Basel Committee to Revisit Bank Crypto Guidelines
Posted by Colin Lambert. Last updated: November 10, 2021
Following pushback from financial markets industry associations, the Basel Committee says it will “further specify a proposed prudential treatment, with a view to issuing a further consultative document by mid-2022”.
In the original proposal the Committee suggested banks would have to allocate capital at 100% of their cryptoasset exposures, much higher than in traditional asset classes and something that was seen as representing a barrier to entry for banks. Having reviewed the response to its consultation, the Committee is now likely to revisit the issue, however a significant shift to the industry’s position may not be forthcoming, as in a release the Basel Committee also observes, “Members reiterated the importance of developing a conservative risk-based global minimum standard to mitigate prospective risks from cryptoassets to the banking system, consistent with the general principles set out in the consultative document.”

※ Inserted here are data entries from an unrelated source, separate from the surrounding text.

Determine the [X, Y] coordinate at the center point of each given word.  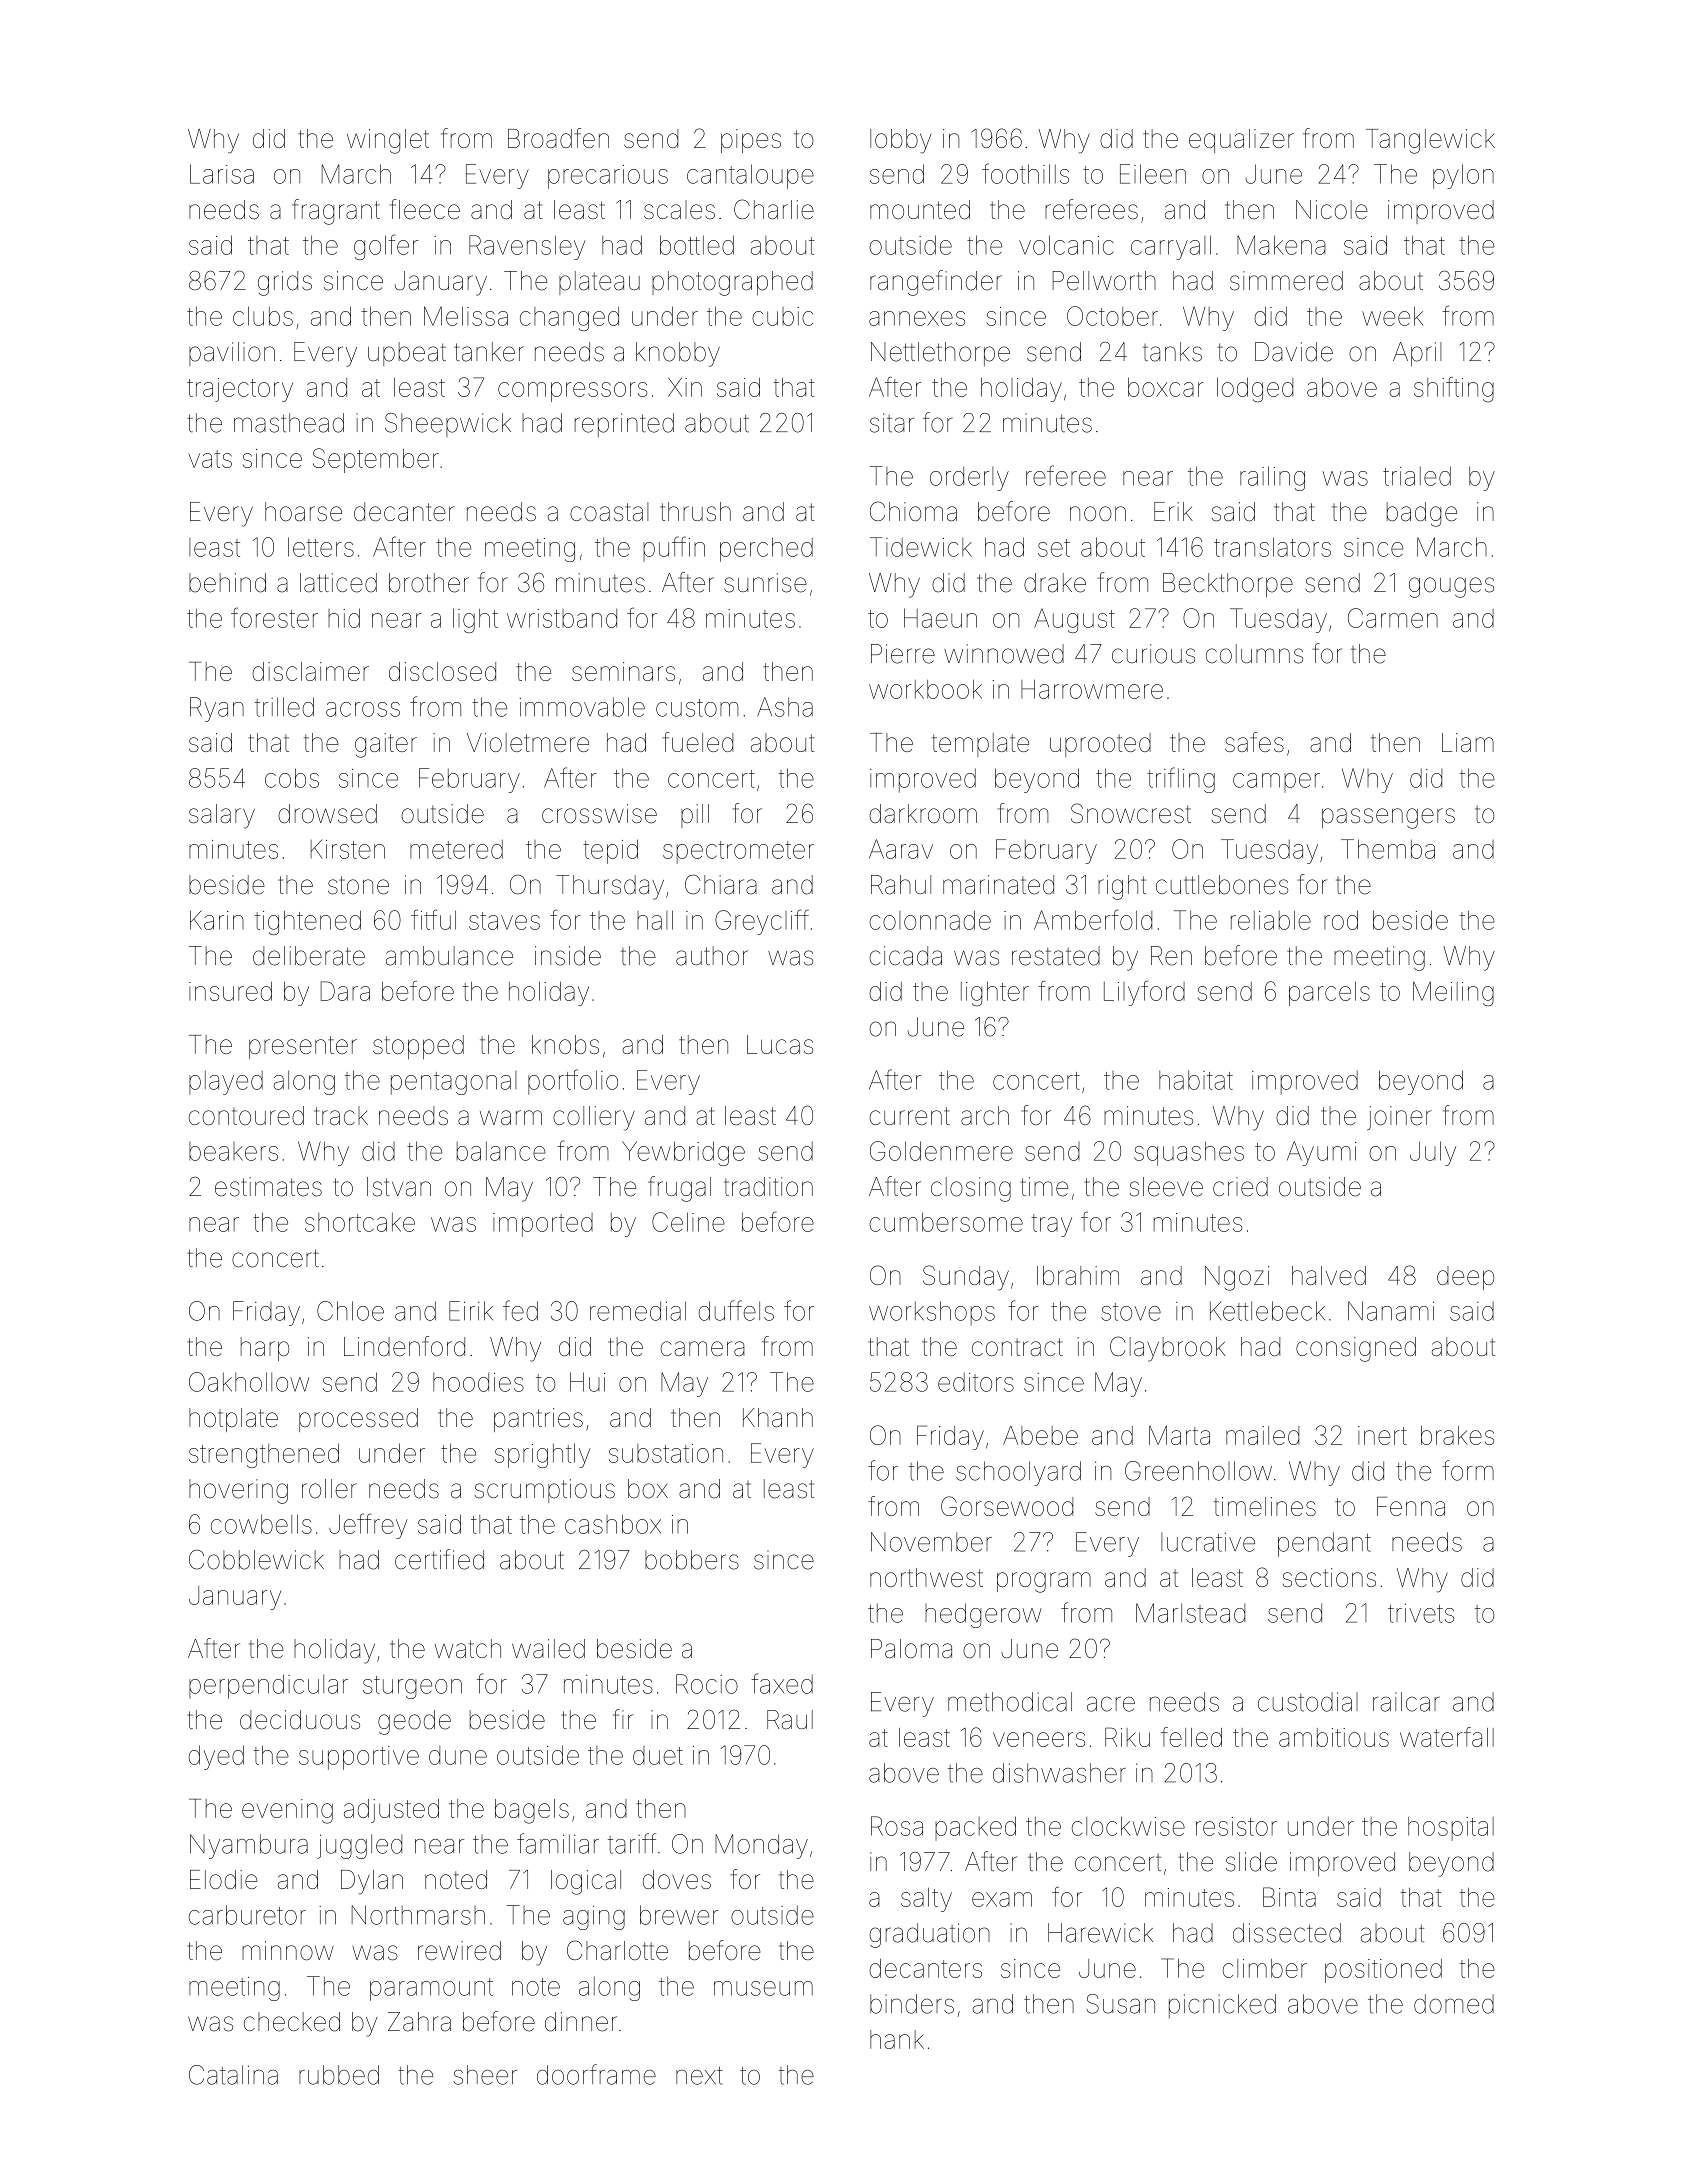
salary [222, 816]
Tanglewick [1430, 141]
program [1044, 1582]
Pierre [903, 654]
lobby [900, 141]
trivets [1421, 1613]
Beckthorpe [1228, 585]
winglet [388, 141]
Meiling [1453, 993]
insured [230, 991]
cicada [905, 956]
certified [439, 1559]
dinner [581, 2022]
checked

The news came in a release from the Basel Committee on its workplan, also of note in the release was an agreement to proceed with its proposed approach to replacing the existing G-SIB (Globally Systemically Important Banks) three-year review cycle with a process of ongoing monitoring and review. This will ensure that it remains appropriate over time, the Committee says, adding, in the near term, it will review the implications of developments related to the European Banking Union for the G-SIB methodology. In particular, this will include a targeted review of the treatment of cross-border exposures within the Banking Union on the G-SIB methodology.
The Committee also agreed to consult later in November on a set of principles for the effective management and supervision of climate-related financial risks at internationally active banks.